Di sinilah publik menunggu konsistensi Komnas HAM. Sebagai lembaga negara yang diberi mandat melindungi dan memajukan hak asasi manusia, Komnas HAM diharapkan menunjukkan keberpihakan kepada korban tanpa melihat siapa pelakunya. Hak hidup warga Papua harus memperoleh perhatian yang sama, apakah ancaman datang dari aparat negara maupun dari kelompok bersenjata non-negara. Standar perlindungan HAM tidak boleh berubah hanya karena identitas pelakunya berbeda.

Apabila Komnas HAM cepat bersuara ketika muncul dugaan pelanggaran oleh aparat negara, maka semangat yang sama semestinya juga ditunjukkan ketika terdapat klaim pembunuhan terhadap warga sipil oleh kelompok bersenjata. Konsistensi bukan sekadar persoalan citra kelembagaan, melainkan fondasi kepercayaan publik terhadap independensi penegakan HAM.

Diam terhadap dugaan pembunuhan warga sipil berisiko menciptakan kesan bahwa ada korban yang lebih layak dibela daripada korban lainnya. Padahal, dalam prinsip HAM universal, tidak ada hierarki nilai nyawa manusia. Nyawa seorang warga Papua tetaplah bernilai, siapa pun pelakunya dan apa pun latar belakang politiknya.

Papua membutuhkan penegakan HAM yang utuh, bukan HAM yang dipersepsikan hadir hanya pada kasus-kasus tertentu. Yang dibutuhkan masyarakat adalah keberanian moral untuk mengecam setiap bentuk pembunuhan di luar hukum, setiap ancaman terhadap warga sipil, dan setiap tindakan yang menebarkan ketakutan.

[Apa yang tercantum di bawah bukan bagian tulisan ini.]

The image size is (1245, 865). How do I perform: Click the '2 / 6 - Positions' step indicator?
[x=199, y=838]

Jika benar TPNPB-OPM mengklaim telah mengeksekusi tiga orang asli Papua hanya berdasarkan tuduhan sebagai informan, maka peristiwa tersebut harus dipandang sebagai persoalan hak asasi manusia yang serius dan layak mendapat perhatian serta pendalaman oleh lembaga-lembaga yang berwenang. Sebab, hak hidup adalah hak setiap manusia—termasuk warga Papua—yang tidak boleh dirampas oleh siapa pun.

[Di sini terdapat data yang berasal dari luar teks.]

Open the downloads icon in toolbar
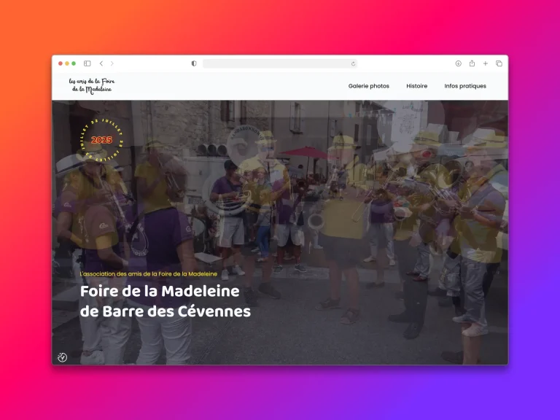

Pada akhirnya, kredibilitas perlindungan HAM di Papua tidak hanya diukur dari keberanian mengkritik negara, tetapi juga dari keberanian mengecam setiap pelaku kekerasan yang merampas hak hidup manusia. Selama masih ada pembunuhan yang diabaikan hanya karena pelakunya bukan negara, maka cita-cita penegakan HAM yang adil dan universal masih menyisakan pekerjaan besar.